Can you retype the lines from the one containing "Click the 2nd" to the one containing "(x=370, y=135)", including both, and leave out the pictures?

**Data:**
+--
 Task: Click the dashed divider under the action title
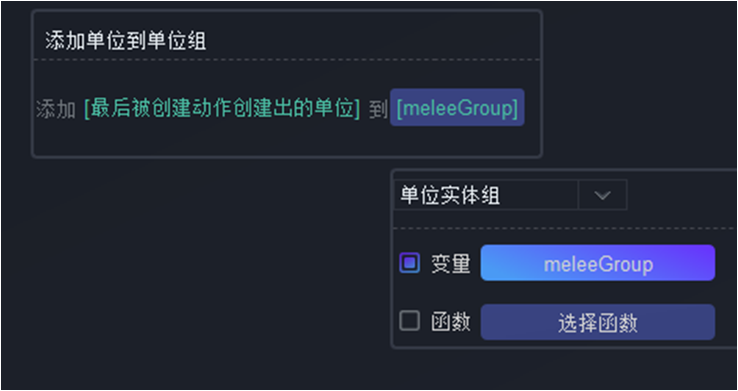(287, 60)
+--
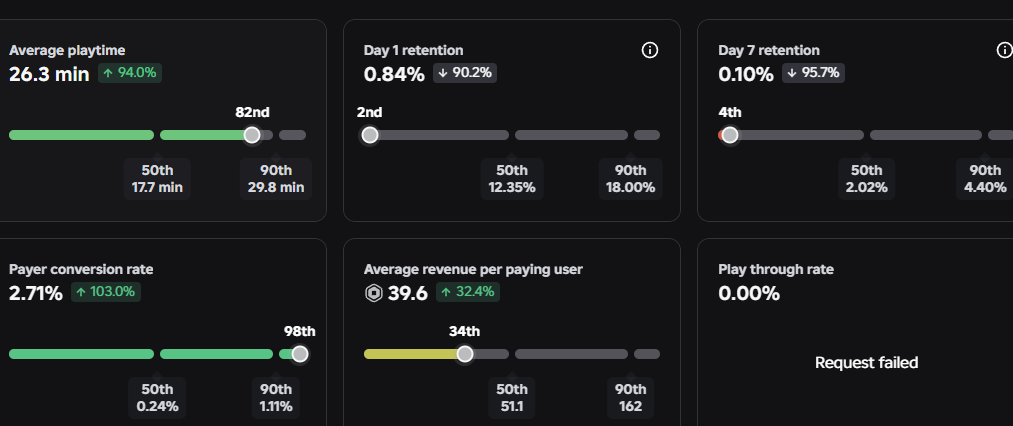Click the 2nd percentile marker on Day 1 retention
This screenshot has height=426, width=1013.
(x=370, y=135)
+--
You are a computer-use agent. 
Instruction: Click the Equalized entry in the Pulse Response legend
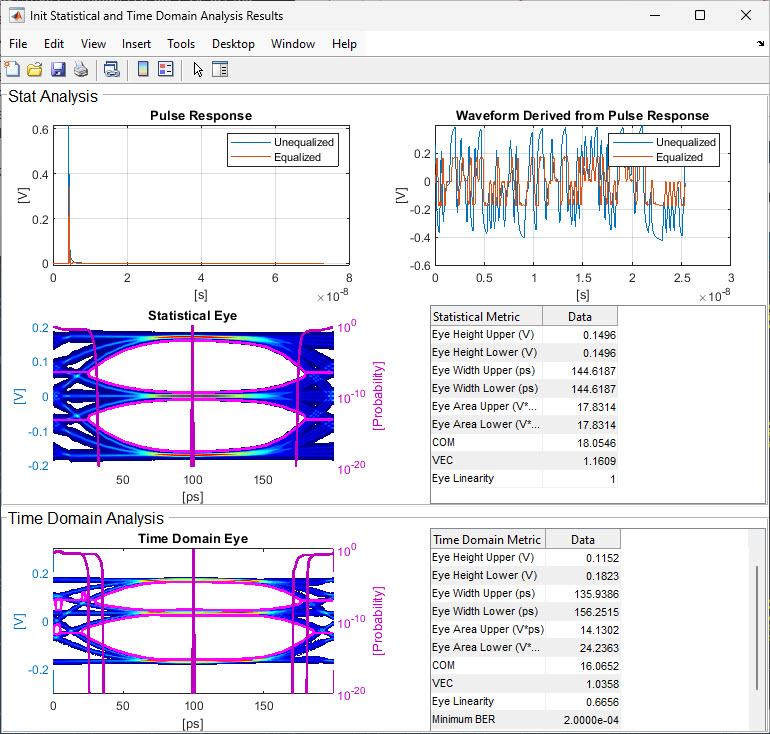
+--
**Solution for this exercise:**
Click the 2nd percentile marker on Day 1 retention
This screenshot has height=426, width=1013.
(x=370, y=135)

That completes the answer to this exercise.